When the original Ras Band was moved to Ghion Hotel in 1967, Gibreab stayed at the Ras Hotel, transferring into management where he served as legal and director of personnel. He continued to work in the hotel industry for many years, in both management and legal departments, at all Ras Hotel branches, such as:

- Genet Hotel
- Assab Hotel
- Hotel D'Afrique

Gibreab became well regarded for his loyalty and work ethic and retained this reputation after his retirement.

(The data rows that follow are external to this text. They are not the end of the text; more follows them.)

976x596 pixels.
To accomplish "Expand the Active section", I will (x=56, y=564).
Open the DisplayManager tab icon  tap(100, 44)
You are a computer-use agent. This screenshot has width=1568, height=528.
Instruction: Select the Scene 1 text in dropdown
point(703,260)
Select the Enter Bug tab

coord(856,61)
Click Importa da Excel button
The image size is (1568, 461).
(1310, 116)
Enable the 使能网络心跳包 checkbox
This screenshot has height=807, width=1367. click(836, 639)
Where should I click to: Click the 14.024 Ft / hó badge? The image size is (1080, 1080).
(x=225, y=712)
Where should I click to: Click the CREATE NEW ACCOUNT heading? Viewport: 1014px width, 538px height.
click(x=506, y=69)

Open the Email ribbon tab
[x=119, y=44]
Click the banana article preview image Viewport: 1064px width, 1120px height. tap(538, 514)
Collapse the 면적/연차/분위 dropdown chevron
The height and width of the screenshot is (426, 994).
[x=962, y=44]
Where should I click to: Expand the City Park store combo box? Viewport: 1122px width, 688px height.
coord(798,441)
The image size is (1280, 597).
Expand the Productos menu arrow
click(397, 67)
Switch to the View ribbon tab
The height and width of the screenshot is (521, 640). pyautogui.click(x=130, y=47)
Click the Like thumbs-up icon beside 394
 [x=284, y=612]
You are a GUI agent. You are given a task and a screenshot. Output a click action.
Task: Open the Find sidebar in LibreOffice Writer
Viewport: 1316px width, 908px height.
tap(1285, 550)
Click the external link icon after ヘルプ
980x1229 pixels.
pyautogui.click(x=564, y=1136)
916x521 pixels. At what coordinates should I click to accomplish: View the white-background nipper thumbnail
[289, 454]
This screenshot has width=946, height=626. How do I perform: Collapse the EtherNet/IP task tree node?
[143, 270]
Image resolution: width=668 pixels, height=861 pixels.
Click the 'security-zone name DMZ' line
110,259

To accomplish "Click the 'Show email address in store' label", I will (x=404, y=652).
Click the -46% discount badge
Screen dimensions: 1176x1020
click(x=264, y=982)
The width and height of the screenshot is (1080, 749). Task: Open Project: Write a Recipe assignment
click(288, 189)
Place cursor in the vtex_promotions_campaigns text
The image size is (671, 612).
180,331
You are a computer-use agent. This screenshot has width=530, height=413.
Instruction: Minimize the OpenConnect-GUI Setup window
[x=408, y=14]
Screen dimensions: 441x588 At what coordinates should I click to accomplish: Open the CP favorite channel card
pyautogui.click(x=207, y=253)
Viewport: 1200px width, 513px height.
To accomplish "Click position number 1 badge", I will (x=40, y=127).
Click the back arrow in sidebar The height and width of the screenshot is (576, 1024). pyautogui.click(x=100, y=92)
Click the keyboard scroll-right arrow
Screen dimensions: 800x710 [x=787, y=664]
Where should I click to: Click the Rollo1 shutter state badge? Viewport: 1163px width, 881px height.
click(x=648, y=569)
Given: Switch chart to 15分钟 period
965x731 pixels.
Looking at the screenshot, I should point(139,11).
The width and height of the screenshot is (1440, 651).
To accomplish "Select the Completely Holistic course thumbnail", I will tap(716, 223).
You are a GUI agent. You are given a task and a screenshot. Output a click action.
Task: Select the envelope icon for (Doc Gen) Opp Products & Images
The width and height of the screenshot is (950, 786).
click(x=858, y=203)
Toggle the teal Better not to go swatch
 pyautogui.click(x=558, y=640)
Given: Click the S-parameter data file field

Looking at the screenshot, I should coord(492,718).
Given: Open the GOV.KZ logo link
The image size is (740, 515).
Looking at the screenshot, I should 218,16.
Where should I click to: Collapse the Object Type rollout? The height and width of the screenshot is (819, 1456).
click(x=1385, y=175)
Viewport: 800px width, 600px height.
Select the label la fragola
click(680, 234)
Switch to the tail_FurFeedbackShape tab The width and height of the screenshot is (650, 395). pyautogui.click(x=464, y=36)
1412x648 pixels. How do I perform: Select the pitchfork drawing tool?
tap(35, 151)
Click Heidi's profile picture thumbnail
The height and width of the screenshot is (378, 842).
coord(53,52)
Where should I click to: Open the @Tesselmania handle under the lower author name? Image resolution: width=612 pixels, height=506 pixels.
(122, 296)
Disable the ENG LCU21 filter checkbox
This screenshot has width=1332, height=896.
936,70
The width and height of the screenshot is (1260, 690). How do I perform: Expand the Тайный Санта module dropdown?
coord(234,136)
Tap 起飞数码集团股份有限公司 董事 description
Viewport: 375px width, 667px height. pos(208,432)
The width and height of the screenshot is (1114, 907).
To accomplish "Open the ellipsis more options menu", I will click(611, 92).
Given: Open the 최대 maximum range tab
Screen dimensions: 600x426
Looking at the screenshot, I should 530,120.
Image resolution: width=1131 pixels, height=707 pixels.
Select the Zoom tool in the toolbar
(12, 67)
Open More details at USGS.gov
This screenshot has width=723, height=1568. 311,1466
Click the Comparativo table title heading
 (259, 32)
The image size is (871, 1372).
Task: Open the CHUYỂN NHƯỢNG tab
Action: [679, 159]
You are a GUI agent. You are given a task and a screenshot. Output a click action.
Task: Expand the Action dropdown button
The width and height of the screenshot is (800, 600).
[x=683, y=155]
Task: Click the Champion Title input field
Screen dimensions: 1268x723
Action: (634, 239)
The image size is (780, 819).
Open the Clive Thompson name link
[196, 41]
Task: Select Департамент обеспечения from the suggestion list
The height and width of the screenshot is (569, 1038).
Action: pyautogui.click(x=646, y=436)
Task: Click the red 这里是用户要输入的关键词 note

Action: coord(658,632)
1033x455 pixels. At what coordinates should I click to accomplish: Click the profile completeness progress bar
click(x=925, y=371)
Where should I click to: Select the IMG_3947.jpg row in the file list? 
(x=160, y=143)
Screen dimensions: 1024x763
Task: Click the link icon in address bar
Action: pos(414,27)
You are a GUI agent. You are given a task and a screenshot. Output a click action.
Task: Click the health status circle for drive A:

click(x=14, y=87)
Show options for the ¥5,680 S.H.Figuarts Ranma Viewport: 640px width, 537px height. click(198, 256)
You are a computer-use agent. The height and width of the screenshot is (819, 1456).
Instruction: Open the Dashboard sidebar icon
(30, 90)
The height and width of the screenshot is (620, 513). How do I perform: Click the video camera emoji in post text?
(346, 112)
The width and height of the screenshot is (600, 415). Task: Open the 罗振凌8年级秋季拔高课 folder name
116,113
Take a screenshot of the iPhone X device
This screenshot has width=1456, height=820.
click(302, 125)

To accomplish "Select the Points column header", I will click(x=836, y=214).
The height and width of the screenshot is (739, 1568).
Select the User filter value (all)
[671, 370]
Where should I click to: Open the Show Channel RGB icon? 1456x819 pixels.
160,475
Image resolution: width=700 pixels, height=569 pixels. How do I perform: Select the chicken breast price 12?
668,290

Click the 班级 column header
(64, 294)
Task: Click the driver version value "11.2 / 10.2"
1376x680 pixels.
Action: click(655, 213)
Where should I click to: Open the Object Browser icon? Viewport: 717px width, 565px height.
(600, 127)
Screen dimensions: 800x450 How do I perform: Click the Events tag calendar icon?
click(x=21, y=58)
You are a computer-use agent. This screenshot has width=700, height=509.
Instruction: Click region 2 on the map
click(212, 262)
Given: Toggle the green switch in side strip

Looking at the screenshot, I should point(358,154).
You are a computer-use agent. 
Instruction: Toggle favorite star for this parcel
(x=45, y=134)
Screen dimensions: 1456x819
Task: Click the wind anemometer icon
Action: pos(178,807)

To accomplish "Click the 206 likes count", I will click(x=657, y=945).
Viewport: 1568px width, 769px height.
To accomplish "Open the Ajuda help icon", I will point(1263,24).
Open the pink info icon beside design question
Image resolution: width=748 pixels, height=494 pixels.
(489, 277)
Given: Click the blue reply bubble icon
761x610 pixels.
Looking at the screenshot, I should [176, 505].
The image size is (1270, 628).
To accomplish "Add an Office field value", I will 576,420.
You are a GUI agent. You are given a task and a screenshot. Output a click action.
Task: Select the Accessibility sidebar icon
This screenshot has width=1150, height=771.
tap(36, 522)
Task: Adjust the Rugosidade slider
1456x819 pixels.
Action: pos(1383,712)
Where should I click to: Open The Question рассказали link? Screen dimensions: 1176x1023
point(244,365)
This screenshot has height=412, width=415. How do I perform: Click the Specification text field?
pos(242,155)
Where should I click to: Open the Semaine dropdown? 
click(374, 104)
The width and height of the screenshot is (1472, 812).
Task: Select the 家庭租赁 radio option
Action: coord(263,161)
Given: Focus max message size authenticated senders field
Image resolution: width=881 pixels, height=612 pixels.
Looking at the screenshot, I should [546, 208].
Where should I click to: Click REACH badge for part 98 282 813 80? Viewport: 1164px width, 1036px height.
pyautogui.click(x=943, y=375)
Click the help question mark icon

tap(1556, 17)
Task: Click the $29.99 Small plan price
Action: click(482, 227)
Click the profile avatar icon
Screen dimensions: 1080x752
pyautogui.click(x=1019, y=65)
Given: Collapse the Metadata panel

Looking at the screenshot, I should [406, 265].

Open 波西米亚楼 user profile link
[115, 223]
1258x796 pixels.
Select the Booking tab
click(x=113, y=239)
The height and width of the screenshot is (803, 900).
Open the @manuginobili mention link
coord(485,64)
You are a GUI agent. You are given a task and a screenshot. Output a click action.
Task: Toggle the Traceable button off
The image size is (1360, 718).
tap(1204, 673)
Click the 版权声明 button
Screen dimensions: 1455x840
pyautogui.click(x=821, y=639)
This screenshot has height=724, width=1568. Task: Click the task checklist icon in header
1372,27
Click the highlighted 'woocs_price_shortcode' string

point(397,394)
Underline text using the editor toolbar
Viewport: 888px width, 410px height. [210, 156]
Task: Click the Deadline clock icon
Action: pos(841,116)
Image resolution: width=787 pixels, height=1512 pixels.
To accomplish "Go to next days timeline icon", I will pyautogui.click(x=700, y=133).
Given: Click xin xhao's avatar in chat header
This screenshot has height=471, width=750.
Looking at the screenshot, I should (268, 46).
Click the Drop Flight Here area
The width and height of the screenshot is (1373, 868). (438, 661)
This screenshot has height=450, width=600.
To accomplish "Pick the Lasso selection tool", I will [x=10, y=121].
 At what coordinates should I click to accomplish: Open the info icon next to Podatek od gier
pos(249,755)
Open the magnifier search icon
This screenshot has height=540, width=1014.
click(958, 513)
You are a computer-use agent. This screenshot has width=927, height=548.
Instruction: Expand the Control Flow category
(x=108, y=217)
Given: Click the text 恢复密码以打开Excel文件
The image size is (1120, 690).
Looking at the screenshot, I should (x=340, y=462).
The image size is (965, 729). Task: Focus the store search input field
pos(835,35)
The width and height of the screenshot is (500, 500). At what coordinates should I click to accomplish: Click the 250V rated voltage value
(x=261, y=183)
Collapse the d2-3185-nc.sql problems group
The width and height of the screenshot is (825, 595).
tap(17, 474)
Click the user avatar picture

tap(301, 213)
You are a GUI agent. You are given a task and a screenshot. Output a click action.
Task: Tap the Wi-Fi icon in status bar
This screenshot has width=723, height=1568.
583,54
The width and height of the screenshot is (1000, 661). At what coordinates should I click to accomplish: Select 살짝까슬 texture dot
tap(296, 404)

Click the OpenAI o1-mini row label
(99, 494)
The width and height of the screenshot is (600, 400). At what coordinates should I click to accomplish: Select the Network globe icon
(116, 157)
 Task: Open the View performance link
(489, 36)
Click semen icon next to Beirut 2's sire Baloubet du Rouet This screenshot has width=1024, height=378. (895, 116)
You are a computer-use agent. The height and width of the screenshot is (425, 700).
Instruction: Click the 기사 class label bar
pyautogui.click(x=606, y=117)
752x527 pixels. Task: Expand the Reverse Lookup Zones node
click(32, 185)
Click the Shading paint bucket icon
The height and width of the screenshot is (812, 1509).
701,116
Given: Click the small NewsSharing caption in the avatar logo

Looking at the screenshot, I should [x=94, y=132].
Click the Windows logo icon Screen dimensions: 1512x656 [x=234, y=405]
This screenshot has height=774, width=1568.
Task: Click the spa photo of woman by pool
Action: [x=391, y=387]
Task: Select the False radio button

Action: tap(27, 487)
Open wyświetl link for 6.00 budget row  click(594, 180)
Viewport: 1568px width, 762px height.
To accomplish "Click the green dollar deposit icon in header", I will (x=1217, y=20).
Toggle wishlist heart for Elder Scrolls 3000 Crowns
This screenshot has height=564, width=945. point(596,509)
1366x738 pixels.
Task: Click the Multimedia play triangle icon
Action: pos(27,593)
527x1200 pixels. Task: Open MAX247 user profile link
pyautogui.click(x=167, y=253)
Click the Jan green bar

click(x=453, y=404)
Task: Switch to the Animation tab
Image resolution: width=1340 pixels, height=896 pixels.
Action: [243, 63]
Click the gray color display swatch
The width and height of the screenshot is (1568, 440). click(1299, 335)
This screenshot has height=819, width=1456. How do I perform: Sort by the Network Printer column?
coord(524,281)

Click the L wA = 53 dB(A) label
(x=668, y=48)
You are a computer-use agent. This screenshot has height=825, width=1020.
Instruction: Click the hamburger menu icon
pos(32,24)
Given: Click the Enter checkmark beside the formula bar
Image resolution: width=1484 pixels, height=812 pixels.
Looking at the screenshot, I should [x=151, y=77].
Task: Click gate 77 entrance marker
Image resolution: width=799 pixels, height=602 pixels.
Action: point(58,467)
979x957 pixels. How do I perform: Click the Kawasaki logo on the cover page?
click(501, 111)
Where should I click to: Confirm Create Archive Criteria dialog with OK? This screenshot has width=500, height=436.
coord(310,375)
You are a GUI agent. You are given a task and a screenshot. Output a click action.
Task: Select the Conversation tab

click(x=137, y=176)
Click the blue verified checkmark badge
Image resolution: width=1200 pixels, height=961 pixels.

Throughout his career in the hospitality industry, he continued to write plays, poems, and songs.

"አራዳ ለ አራዳ ሲነፋ መለከት
ትንቡክ አርጎ ስሞ ዐይን ዐይንዋን መመልከት
ክራር አመታለሁ በየሁሉ ደጅ
እንደ አራዳ ቅኝት አላገኝም አንጂ"

— —Lines from Gibreab's Oh Addis Ababa, Oh Arada Hoye

==Later years and death==

After his retirement from the hotel industry, Gibreab worked on more plays, translating well-known plays, such as Molier's L'Amour médecin (1665) from French into Amharic.

On 14 January 1988, Gibreab Teferi died of an internal illness at Maekalawi ez Hospital.

His funeral was in Holy Trinity Cathedral, Addis Ababa.